§ **GIVEN DATA**

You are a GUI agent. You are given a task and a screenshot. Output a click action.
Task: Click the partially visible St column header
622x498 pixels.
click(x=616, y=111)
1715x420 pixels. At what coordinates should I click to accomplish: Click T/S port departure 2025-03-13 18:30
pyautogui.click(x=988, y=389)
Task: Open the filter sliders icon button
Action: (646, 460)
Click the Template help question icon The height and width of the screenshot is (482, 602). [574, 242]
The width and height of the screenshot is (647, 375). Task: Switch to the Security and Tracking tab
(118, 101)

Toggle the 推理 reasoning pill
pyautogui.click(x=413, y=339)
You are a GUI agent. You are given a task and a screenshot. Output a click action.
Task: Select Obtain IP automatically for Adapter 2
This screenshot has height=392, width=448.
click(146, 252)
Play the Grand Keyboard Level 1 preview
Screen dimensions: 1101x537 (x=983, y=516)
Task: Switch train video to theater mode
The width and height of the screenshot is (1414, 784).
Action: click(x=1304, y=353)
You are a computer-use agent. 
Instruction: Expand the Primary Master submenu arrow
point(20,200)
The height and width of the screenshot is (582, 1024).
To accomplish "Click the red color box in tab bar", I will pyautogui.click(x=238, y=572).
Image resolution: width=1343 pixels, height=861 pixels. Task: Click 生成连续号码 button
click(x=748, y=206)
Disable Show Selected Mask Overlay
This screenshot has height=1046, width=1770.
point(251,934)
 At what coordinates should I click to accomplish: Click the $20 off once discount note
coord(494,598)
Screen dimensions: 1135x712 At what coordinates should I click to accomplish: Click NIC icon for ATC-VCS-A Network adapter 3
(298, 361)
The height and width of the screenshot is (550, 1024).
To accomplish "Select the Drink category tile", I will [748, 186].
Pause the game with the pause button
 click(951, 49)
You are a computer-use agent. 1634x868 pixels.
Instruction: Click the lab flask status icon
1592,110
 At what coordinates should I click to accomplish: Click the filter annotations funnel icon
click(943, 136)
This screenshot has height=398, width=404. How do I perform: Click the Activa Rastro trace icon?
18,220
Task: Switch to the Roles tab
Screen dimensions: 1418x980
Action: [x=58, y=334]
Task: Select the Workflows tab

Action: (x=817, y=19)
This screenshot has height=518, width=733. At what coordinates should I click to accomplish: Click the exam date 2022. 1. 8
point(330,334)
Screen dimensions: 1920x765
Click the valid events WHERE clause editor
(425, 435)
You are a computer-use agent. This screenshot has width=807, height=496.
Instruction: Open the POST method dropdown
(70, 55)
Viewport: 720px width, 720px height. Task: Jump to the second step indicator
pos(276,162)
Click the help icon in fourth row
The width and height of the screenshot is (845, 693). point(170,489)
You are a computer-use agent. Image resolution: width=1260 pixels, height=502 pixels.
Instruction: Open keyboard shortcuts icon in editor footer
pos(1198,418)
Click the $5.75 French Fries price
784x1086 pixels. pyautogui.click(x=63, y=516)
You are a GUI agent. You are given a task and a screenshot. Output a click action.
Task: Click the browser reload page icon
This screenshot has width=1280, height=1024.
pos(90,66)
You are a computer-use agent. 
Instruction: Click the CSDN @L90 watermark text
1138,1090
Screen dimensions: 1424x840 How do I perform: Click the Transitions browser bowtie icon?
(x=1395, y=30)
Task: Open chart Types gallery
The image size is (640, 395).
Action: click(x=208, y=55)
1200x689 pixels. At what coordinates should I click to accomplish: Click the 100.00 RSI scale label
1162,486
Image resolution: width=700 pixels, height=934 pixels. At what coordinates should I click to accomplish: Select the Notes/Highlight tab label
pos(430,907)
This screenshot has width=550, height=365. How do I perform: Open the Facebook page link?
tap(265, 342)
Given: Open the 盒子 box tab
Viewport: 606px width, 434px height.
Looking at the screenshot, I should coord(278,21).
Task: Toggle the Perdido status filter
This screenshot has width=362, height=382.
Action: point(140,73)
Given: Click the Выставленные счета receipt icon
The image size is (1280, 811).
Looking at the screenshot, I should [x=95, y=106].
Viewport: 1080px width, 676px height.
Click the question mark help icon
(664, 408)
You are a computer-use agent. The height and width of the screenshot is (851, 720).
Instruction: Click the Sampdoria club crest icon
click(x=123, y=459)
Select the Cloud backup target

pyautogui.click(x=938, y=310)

§ **TASK GOAL**
From the first line of the records above to the line that contains "The height and width of the screenshot is (582, 1024).", quote each line exactly.

§ **EXERCISE RESPONSE**
You are a GUI agent. You are given a task and a screenshot. Output a click action.
Task: Click the partially visible St column header
622x498 pixels.
click(x=616, y=111)
1715x420 pixels. At what coordinates should I click to accomplish: Click T/S port departure 2025-03-13 18:30
pyautogui.click(x=988, y=389)
Task: Open the filter sliders icon button
Action: (646, 460)
Click the Template help question icon The height and width of the screenshot is (482, 602). [574, 242]
The width and height of the screenshot is (647, 375). Task: Switch to the Security and Tracking tab
(118, 101)

Toggle the 推理 reasoning pill
pyautogui.click(x=413, y=339)
You are a GUI agent. You are given a task and a screenshot. Output a click action.
Task: Select Obtain IP automatically for Adapter 2
This screenshot has height=392, width=448.
click(146, 252)
Play the Grand Keyboard Level 1 preview
Screen dimensions: 1101x537 (x=983, y=516)
Task: Switch train video to theater mode
The width and height of the screenshot is (1414, 784).
Action: click(x=1304, y=353)
You are a computer-use agent. 
Instruction: Expand the Primary Master submenu arrow
point(20,200)
The height and width of the screenshot is (582, 1024).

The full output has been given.